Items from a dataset

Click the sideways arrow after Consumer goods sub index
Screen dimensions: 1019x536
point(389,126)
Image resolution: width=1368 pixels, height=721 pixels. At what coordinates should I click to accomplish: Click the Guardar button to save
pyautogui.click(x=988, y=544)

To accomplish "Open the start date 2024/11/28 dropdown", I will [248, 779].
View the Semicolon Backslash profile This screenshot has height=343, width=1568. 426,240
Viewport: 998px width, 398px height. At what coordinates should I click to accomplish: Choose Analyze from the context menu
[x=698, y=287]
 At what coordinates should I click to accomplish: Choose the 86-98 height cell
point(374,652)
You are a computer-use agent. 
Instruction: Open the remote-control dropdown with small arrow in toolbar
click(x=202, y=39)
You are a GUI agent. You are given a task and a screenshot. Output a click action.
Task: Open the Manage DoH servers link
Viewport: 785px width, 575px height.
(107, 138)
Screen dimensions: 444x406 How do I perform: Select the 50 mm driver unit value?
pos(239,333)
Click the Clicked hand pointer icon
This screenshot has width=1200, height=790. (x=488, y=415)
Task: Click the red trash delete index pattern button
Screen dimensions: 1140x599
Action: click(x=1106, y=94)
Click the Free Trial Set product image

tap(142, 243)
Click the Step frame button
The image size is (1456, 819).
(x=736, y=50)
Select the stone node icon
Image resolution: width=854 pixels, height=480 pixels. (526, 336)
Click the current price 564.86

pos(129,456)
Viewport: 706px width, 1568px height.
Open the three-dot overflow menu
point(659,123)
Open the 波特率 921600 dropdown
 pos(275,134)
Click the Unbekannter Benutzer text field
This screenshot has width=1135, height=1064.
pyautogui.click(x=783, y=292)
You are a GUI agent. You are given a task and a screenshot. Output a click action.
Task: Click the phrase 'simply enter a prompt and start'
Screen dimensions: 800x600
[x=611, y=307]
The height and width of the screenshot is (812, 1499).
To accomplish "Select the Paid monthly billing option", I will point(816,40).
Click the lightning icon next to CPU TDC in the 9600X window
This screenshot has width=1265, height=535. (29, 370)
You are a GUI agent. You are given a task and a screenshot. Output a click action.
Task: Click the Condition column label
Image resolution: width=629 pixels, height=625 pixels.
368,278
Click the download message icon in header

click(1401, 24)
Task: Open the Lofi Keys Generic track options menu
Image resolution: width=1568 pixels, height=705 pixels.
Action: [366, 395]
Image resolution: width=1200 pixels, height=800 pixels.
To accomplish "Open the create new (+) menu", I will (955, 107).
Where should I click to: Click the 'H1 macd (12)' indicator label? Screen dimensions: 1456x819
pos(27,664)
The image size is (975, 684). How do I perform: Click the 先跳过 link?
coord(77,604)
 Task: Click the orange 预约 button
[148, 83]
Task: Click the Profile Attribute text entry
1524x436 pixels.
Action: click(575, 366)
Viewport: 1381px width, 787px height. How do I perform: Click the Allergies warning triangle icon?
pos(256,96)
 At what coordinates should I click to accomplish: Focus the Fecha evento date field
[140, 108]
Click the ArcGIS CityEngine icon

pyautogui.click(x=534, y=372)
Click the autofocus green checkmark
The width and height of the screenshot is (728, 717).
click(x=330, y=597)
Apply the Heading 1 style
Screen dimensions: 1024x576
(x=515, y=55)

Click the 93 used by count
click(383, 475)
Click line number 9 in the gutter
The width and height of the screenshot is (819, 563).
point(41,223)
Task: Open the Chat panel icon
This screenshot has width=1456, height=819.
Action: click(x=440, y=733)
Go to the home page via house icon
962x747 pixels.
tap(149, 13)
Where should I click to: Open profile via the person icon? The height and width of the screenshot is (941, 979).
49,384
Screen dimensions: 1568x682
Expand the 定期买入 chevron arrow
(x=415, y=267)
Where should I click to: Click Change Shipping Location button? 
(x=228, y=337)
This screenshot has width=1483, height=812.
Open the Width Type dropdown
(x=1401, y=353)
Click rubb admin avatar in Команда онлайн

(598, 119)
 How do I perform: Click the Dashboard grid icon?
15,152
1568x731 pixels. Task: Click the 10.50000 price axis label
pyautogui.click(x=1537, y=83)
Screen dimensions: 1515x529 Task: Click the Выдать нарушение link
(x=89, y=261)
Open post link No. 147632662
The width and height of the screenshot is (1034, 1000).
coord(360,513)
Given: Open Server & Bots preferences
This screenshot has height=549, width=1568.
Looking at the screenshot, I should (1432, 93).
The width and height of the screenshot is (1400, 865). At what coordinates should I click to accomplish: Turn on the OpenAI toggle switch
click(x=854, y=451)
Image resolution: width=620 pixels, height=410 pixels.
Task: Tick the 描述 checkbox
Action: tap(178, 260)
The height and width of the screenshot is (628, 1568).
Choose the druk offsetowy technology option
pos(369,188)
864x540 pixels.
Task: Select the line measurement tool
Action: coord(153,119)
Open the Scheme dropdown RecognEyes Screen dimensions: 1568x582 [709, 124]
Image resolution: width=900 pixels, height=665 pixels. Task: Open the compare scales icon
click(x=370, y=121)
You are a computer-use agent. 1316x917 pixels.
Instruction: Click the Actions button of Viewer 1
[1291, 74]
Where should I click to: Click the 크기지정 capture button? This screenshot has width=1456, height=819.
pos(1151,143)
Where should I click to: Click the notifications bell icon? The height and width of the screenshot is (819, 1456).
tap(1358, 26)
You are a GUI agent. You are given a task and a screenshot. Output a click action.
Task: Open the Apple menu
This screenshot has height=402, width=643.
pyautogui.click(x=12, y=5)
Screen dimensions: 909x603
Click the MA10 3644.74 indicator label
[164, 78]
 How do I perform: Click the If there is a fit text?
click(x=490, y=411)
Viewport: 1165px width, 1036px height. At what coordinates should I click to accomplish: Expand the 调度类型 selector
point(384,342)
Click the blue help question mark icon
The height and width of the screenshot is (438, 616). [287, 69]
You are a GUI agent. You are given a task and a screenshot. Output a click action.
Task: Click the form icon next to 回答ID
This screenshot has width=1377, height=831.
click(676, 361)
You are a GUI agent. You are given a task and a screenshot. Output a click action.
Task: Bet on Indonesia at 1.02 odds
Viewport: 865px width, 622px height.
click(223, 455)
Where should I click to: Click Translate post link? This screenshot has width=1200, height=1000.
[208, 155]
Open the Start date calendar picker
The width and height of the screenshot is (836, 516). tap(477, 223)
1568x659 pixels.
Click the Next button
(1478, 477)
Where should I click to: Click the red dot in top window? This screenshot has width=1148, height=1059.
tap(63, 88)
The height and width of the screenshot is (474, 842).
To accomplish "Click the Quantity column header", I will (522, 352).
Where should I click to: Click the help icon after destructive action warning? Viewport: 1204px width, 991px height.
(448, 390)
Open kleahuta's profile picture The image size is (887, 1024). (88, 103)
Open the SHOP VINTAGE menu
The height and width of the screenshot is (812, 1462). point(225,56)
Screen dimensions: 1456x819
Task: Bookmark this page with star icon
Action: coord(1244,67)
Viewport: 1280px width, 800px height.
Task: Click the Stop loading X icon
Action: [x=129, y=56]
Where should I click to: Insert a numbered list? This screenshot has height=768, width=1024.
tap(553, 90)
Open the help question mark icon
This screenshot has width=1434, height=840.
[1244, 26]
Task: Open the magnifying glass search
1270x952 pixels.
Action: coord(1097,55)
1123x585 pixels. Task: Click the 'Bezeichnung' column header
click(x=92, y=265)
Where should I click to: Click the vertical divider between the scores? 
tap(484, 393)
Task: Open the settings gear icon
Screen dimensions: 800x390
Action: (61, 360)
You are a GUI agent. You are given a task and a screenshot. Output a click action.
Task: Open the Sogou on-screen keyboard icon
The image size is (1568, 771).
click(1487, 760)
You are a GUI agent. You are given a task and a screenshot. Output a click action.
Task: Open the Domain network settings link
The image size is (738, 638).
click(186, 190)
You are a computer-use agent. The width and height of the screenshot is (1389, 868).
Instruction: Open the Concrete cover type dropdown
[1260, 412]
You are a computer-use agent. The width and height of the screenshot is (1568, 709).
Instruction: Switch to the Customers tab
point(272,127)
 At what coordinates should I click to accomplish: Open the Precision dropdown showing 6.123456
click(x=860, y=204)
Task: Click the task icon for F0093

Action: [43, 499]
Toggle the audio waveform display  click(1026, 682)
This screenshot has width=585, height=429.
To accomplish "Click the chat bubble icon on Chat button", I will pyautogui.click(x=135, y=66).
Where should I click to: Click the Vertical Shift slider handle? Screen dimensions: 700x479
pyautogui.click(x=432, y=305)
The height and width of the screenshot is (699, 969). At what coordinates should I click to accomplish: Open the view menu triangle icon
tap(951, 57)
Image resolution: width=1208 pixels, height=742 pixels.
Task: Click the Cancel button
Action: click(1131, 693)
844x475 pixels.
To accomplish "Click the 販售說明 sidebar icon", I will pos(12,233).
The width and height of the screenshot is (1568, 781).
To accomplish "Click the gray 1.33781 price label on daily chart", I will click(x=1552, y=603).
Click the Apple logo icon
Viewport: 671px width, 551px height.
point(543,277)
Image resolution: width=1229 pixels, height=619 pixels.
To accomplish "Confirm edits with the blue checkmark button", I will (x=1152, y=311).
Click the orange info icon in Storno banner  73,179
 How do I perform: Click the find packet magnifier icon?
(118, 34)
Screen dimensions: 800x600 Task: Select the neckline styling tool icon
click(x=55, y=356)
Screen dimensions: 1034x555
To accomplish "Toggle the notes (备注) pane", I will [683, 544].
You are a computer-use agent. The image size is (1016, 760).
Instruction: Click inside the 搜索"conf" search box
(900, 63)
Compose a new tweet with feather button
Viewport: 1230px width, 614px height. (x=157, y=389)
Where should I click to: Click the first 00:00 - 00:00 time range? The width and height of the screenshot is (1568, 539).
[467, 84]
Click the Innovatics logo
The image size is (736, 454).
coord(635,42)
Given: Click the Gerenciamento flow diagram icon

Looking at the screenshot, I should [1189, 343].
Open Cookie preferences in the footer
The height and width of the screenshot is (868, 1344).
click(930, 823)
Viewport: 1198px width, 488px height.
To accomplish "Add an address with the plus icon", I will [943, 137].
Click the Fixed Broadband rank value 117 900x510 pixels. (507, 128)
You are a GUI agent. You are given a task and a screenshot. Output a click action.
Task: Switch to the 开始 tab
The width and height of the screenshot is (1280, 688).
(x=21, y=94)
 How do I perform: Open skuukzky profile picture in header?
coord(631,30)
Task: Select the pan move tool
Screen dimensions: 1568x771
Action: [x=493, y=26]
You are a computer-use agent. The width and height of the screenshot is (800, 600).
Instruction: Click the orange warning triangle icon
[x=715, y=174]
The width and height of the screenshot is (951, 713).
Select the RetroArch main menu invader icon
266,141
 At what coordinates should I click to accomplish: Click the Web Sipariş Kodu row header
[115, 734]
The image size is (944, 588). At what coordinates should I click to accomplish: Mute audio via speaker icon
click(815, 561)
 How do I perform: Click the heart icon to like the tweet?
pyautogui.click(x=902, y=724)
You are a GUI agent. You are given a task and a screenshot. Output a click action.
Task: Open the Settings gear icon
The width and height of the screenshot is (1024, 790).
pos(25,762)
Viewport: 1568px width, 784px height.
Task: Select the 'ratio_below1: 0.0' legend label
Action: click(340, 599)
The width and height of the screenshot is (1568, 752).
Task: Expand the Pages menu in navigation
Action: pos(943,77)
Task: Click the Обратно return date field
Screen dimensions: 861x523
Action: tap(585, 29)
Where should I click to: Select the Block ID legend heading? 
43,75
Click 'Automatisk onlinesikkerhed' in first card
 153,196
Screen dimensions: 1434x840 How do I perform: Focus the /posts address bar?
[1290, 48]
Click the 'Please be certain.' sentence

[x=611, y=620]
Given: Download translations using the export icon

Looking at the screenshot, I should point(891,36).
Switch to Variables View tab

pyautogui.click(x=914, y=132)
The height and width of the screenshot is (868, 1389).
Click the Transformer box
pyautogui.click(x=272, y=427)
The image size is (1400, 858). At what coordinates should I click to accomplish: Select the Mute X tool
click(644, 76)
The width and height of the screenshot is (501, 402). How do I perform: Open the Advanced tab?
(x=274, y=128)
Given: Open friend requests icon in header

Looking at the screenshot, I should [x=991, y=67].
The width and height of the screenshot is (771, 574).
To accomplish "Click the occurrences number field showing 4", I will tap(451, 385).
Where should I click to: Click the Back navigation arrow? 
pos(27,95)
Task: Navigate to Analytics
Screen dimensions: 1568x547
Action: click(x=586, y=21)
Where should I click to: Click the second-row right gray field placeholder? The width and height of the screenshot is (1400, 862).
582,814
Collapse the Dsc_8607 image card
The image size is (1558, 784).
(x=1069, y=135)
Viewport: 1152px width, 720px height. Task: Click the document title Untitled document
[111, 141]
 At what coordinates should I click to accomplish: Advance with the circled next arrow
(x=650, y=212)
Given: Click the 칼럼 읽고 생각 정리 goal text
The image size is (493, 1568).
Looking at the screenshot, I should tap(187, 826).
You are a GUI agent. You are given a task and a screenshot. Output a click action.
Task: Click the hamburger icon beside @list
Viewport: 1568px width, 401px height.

GOAL OF THE EXERCISE
Reproduce the stretch of rows from the start through the line containing "point(374,652)", with both ends included.

TASK SOLUTION
Click the sideways arrow after Consumer goods sub index
Screen dimensions: 1019x536
point(389,126)
Image resolution: width=1368 pixels, height=721 pixels. At what coordinates should I click to accomplish: Click the Guardar button to save
pyautogui.click(x=988, y=544)

To accomplish "Open the start date 2024/11/28 dropdown", I will [248, 779].
View the Semicolon Backslash profile This screenshot has height=343, width=1568. 426,240
Viewport: 998px width, 398px height. At what coordinates should I click to accomplish: Choose Analyze from the context menu
[x=698, y=287]
 At what coordinates should I click to accomplish: Choose the 86-98 height cell
point(374,652)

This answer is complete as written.